No column should be nullable! At the very least, you should have a VERY good reason for allowing NULLs. In almost every situation, you can find an acceptable default value to use in lieu of null (EndDate = Positive infinity, for example). It eliminates those nasty "OR MyColumn is Null" coding constructs that impede performance.

Can you find an esoteric condition where nullability is the best approach? Sure, granted. But most of the time an attribute is nullable because no one took the time to ask if there was a better way to go. (IMHO)

One reason: If you have a lot of columns where the contents are optional or unknown, making them nullable also lets you use SPARSE and save some space.

Personally, I don't like a default value for a column where the values are truly unknown and may never be.

Wouldn't it be better to include a properly designed sister table to include the eventuality of non-NULL values? Even if you do have a good reason to store NULL values, if the column is of a fixed length data-type, it's going to occupy the space on the row of that data-type whether you have a NULL or not. Forgetting about backups and the space it may occupy in cache, it also means that the number of rows per page are reduced and that has an effect on the performance of the queries that may brush against the clustered index.

Yes, I realize that it's convenient to not have to do additional joins but that ma justify the use of properly built views to present the data as a whole.

even if SPARSE? I thought that was the reason for SPARSE??

Absolutely correct.
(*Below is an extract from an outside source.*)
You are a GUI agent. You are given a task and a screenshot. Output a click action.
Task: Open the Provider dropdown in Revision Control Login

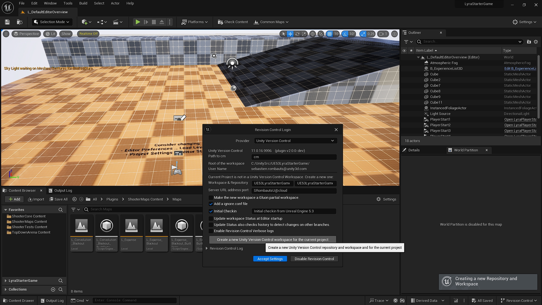pyautogui.click(x=295, y=141)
But, like all such tricks, it comes at a cost. Here's a quote from BOL.

Sparse columns are ordinary columns that have an optimized storage for null values. Sparse columns reduce the space requirements for null values at the cost of more overhead to retrieve nonnull values. Consider using sparse columns when the space saved is at least 20 percent to 40 percent.
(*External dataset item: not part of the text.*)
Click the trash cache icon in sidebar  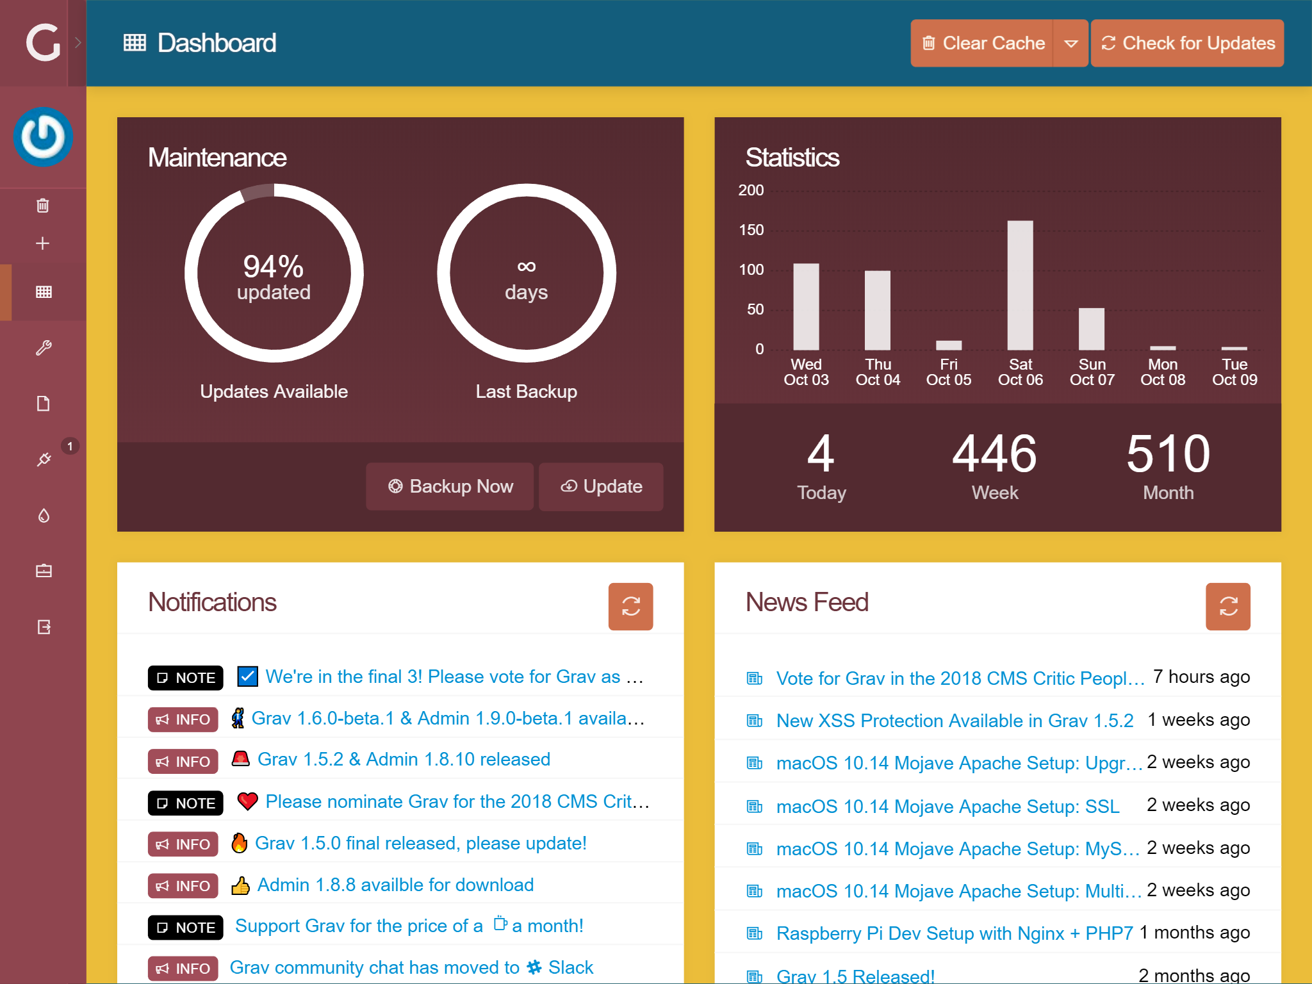pyautogui.click(x=43, y=206)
Admittedly, I've not done a test on how much more overhead that would entail or whether it would be cheaper than a sister table, etc. I do try to design tables where a column won't suffer from NULLs never mind getting to the point of where I'd have to use something like SPARSE.

I'm also a bit concerned about such code. How long will it actually be available? Heh... don't laugh at that fear. Everyone at my old shop was raving about VARDECIMAL when it first came out. What did that last before they deprecated it?

I believe compressed rows also do not store fixed-length columns if they are NULL, if at all possible.

It's easy enough to envision valid uses for NULL values. Tournament pairings/results, for example. For NCAA basketball, the locations and datetimes of the later rounds are known at the start -- and presumably/potentially in a table -- but the teams that will be playing are literally unknown for later rounds until earlier rounds are completed.

Wouldn't it be more properly normalized to have a separate table that matches the teams to the rounds instead of having the teams in the same table as the rounds?

I think that's what Scott meant. A table with rounds and foreign keys to the teams. However, the pairings are unknown until later.

Yes, it would be a separate table, but if you don't pre-populate all entries, then you have to combine results from more than one table when showing both completed and uncompleted rounds. When I've done this for bridge matches, I admit I've just de-normalized it all into one table with the results NULL until known later, when you just UPDATE the results rather than having to INSERT later.

I don't mind designing tables where a column exploits the advantages of NULL values, though. VARDECIMAL? Yeah, that was a weird one. At the moment though, the best place to look for deprecated features is Azure SQL database since it shares the same code base as on-prem SQL Server and is quite a bit ahead in the dev cycle. Basically, anything that will be deprecated will likely happen in Azure first. Will SPARSE go away? Who knows? It's certainly not something I'm going to worry about though.

Yeah, I can't see not using features just because they might go away. Sure, avoid things MS has already explicitly deprecated if at all possible, but I wouldn't want to forego the best solution at that time just because it could possibly be deprecated.